Picture the scene: it’s Saturday morning and it’s drizzling. Not enough to get properly wet, but sufficiently to make you miserable. Oversized, greying pants hang limply alongside equally pale veg, and a hoarse-voiced hawker informs the non-existent crowds of their unintelligible prices. Next door, a gaggle of teenagers weigh up the risks of counterfeit make-up and pick over a selection of expletive-emblazoned t-shirts. Welcome to the Great British market.
                Thankfully, over recent years the British public has been making a stand. Farmers’ Markets are popping up like woodland mushrooms, tentatively proposing an alternative of artisan cheeses, fresh deli goods and a healthy supply of mouth-watering cakes. But here’s what I don’t understand – here in Blighty, these oases for the taste buds have become a privilege, whereas in many countries across the globe they remain a part of everyday life. How many Brits alive today remember that being our norm? My nearest town is named for its market, but the very thought of popping over to pick up my spuds makes me want to put my head in a rotisserie oven. While other nations throng on a bi-weekly basis, ours seem to carry with them a whiff of pretention or poverty.

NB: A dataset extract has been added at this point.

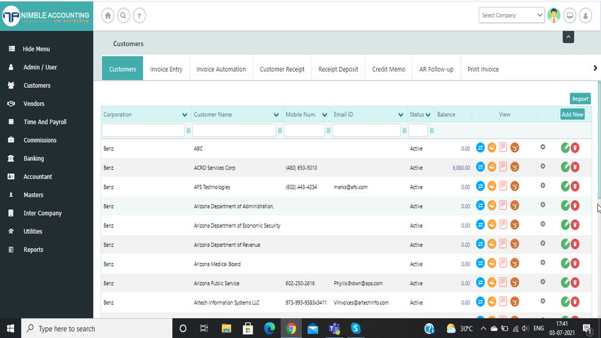
Task: Click into the Customer Name filter field
Action: pyautogui.click(x=234, y=130)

                When I’m abroad, the local market is invariably one of the first things I check out and I will happily spend hours meandering through aisles of seductive, voluptuous fruit and drooling over wheels of unknown cheeses. For me, a healthy market shows a healthy mentality (and appetite, though I consider them to be much the same thing), community spirit and, most importantly, care about what goes in your food. Surely the weekly shop could be transformed from harassed parents balancing babies and bread, toddlers and tissues to hunting down the best bargain in the fresh air and communicating with real people, rather than a label on a shelf? From a financial perspective, yes, it is a bit pricier, but get down at the end of the day and you can get some great bargains. Beside, there’s a lesson to be learned that looks aren’t everything, even when it comes to bananas. Anyway, I’ll be taking quality over quantity every time.

Sunday, 11 May 2014

Why I no longer consider myself a ‘British’ citizen.

On the day after the highlight of the European calendar and as the elections draw ever nearer, the relationship between Britain and Europe is under close scrutiny. Naturally, that makes me want to chuck my two-pennyworth into the mix and publicly stick two international fingers up at that party in the purple and yellow.

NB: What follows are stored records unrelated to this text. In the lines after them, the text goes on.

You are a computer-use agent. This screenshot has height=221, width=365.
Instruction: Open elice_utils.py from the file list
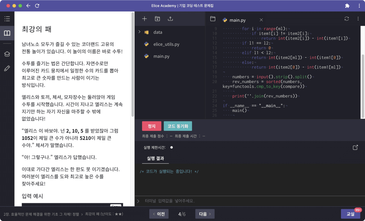[167, 44]
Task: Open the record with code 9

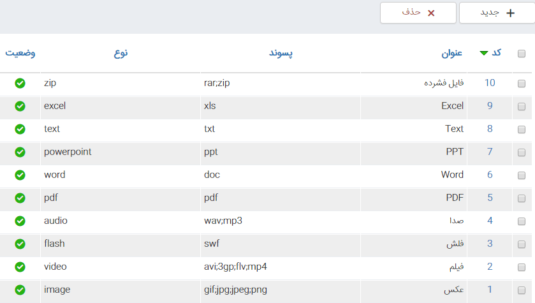Action: 490,106
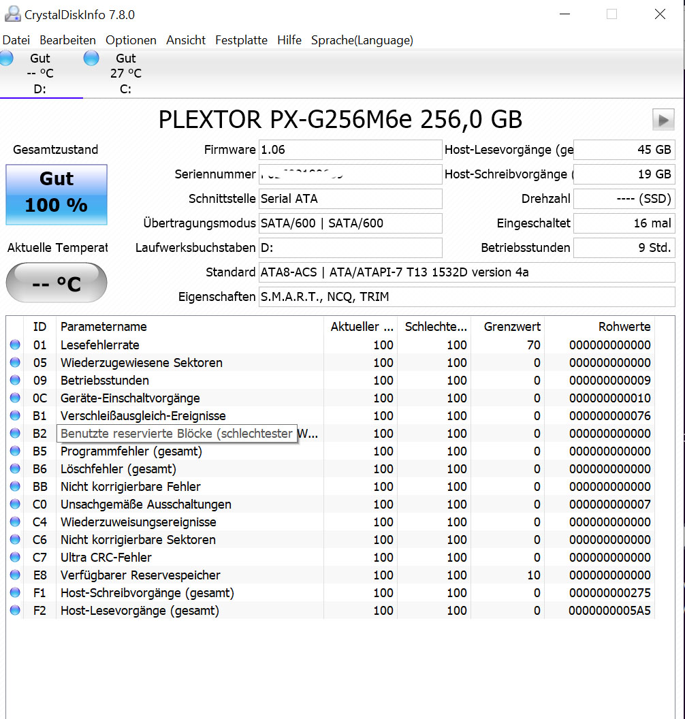Click the play arrow next to drive name
Viewport: 685px width, 719px height.
coord(663,120)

                We in the island nation of Great Britain have a history of considering ourselves as being a little bit different to our European neighbours, something that may be due to the puddle of water between us and the rest of the world, or possibly because of what my mother would call ‘small man syndrome’, but it’s about time we recognise that we are a product of Europe and the wider world perhaps more than anywhere else. Everything which we consider as part of our unique British heritage has been given to us, forced on us or borrowed/ adopted/ stolen by us; our language, our monarchy, our religion, even our beloved tea, it all comes from overseas. (Except perhaps Morris Dancing, about which the less said, the better.) There are of course some genius home-grown traditions – cheese rolling and tossing the caber spring to mind, but in general these are regional rather than part of our shared British culture.

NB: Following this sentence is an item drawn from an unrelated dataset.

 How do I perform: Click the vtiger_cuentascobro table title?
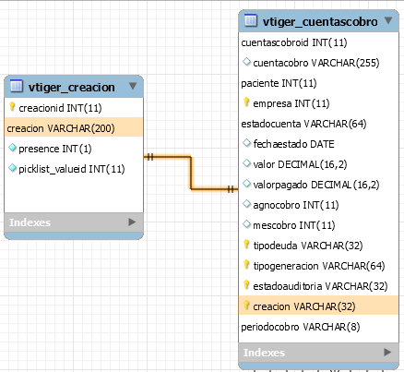(320, 21)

                But this is one of the few things that I really love about Britain. We have so much that we are perfectly warranted in moaning about (the weather, naturally) but this hotchpotch of cultures is not one of them. If you want to find ‘pure’ British culture, I think you’d have to be looking back to pre-Roman Britain (and I thoroughly recommend you do, it’s fascinating) but let’s accept that we are the original melting pot and make the most of it. We’re no Madagascar, a strange petri-dish of oddities grown in total isolation; rather our Britishness was forged in the furnace of Europe over centuries, even millennia. Even those who have never got as far as those gleaming cliffs have roots that spread further than we ever stop to think about; we owe it to ourselves and the rest of the global community to recognise it and keep in close contact with our heritage. We have shaped nations across the globe, but let’s not forget just how much they have shaped us.